Libros secuestrados, libros amordazados y retenidos, conciencias lectoras culpables... Las consecuencias del control impuesto por Valdés saltan a la vista en los procesos y abren un tiempo, el de la Contrarreforma, que representa la victoria de la censura y una cierta cultura anti-libresca que destierra en el intelectual la curiosidad y la erudición como una forma de vanitas y avisa en el lector cautelas necesarias89.

Sin embargo, la repercusión de estos procesos en las prácticas literarias de sus actores son diversas y, en cierto sentido, paradójicas. Grajal, muerto en la cárcel y Cantalapiedra, retirado de la actividad profesional (y viendo expurgado su Decemn Hypotiposeon en la edición de 1582 respecto a la de 1565), representan el triunfo del verdugo y el cercén de la actividad intelectual90.

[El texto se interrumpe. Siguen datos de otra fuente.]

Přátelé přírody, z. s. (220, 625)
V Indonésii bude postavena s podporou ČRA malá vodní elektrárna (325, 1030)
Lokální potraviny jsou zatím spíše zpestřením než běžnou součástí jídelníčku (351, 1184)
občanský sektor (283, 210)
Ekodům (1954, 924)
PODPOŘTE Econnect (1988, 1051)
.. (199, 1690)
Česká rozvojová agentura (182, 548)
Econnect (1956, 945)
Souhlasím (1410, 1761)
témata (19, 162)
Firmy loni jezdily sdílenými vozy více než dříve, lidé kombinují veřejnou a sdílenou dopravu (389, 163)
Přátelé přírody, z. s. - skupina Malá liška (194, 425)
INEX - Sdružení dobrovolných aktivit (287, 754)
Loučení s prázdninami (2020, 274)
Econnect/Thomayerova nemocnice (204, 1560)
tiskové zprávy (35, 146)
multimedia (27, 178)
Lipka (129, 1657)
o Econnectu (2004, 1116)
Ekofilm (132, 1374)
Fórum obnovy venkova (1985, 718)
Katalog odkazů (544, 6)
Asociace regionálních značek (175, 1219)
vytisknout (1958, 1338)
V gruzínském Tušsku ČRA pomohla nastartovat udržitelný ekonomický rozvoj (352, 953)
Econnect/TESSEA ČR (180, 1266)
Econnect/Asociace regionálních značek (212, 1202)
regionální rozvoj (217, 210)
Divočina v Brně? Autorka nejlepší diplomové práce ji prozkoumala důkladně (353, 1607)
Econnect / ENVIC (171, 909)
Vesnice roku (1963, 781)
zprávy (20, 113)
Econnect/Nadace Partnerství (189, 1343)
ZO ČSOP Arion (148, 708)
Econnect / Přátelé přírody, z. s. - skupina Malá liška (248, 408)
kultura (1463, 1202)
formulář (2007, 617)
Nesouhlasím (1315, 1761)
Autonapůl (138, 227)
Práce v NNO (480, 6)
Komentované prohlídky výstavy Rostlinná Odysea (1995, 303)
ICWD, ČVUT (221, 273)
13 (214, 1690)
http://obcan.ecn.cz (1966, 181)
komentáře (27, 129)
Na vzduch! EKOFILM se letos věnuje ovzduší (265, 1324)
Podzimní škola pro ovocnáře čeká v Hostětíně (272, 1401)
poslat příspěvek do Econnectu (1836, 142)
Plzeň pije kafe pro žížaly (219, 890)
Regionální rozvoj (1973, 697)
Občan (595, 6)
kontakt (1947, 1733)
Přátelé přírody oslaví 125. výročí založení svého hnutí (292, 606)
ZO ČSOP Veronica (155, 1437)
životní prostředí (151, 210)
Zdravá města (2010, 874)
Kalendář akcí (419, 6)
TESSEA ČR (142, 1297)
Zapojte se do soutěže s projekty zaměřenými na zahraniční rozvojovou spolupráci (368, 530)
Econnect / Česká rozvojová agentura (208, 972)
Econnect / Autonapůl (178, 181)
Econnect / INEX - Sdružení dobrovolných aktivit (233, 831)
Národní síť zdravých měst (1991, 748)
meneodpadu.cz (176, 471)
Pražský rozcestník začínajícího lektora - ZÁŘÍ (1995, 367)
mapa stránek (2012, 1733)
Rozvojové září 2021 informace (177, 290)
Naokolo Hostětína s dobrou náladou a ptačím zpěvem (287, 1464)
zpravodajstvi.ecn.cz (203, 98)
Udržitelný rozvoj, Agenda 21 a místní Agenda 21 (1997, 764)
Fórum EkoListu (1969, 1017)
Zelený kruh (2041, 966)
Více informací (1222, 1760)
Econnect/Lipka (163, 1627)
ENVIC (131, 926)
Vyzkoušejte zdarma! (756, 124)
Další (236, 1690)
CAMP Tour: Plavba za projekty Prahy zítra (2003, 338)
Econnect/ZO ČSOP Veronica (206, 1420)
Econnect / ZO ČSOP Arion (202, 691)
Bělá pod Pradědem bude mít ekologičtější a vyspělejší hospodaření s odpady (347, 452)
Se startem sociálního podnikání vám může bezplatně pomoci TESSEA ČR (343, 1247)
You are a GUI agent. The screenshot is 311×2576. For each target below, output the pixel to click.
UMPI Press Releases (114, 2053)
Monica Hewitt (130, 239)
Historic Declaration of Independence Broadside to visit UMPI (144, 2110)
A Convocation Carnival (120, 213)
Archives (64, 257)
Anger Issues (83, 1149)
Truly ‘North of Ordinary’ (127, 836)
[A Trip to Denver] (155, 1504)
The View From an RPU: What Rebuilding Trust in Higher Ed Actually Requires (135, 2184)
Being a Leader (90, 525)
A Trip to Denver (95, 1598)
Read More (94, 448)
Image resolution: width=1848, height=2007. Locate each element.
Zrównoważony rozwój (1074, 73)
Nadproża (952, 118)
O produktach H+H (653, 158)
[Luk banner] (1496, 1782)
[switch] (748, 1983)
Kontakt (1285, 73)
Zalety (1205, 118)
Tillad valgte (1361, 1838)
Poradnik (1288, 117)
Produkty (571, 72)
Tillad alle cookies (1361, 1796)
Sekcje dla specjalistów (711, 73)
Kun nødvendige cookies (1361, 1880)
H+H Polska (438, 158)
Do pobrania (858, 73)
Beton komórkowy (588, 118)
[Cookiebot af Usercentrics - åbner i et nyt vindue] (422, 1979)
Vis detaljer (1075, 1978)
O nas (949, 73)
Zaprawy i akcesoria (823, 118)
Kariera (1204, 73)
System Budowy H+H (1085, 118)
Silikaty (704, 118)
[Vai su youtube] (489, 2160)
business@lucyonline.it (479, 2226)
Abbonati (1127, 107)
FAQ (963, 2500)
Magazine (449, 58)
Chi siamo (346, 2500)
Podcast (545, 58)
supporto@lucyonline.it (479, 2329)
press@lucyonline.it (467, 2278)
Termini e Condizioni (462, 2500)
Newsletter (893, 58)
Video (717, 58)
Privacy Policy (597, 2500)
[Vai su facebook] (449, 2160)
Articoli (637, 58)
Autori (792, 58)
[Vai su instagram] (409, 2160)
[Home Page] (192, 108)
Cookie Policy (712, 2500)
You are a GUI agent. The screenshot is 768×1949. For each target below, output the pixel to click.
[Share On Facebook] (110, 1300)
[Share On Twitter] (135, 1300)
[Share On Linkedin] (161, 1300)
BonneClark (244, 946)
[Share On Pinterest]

Fray Luis de León, en cambio, sale fortalecido («como la ñudosa carrasca/ en alto risco desmochada» dirá él traduciendo a Horacio), y no solo reactiva su producción intelectual, sino que la orienta hacia esos territorios de sospechosa novedad que ya habían sido cuestionados en el proceso, como es el de introducir el romance en la literatura bíblica, en forma de comentario en prosa (la Exposición del libro de Job, con su traducción literal del texto al español), de paráfrasis poética (de algunos salmos y de algunos capítulos de Job), terreno sobre el que se aplica cierta flexibilidad, o de miscelánea bíblica (en De los Nombres de Cristo).

León de Castro, en cambio, promotor de la causa, aunque se había jubilado de su cátedra de Gramática tras 20 años de lecciones en 1569, pone tierra por medio, yéndose como lector de Escritura a la Colegiata vallisoletana. Intenta desde allí retomar su actividad escrita en su Apologeticus pro lectione apostolica (Salamanca, Herederos de M. Gast, 1585), impreso con un enorme escudo de armas reales en portada, como forma visible de autoridad, y en su In Oseam Commentaria (publicado póstumo en 1586 en la misma imprenta que el anterior). Dos nuevos fracasos editoriales. Muere pobre y sin fama en Valladolid en 1585.

Contradicciones y paradojas que rodean una vez más la historia de los libros y de las prácticas literarias en la Contrarreforma en torno a la compleja espiritualidad y a la literatura bíblica. Me disculpo por tener que terminar esta intervención habiendo traído más sombras que luces.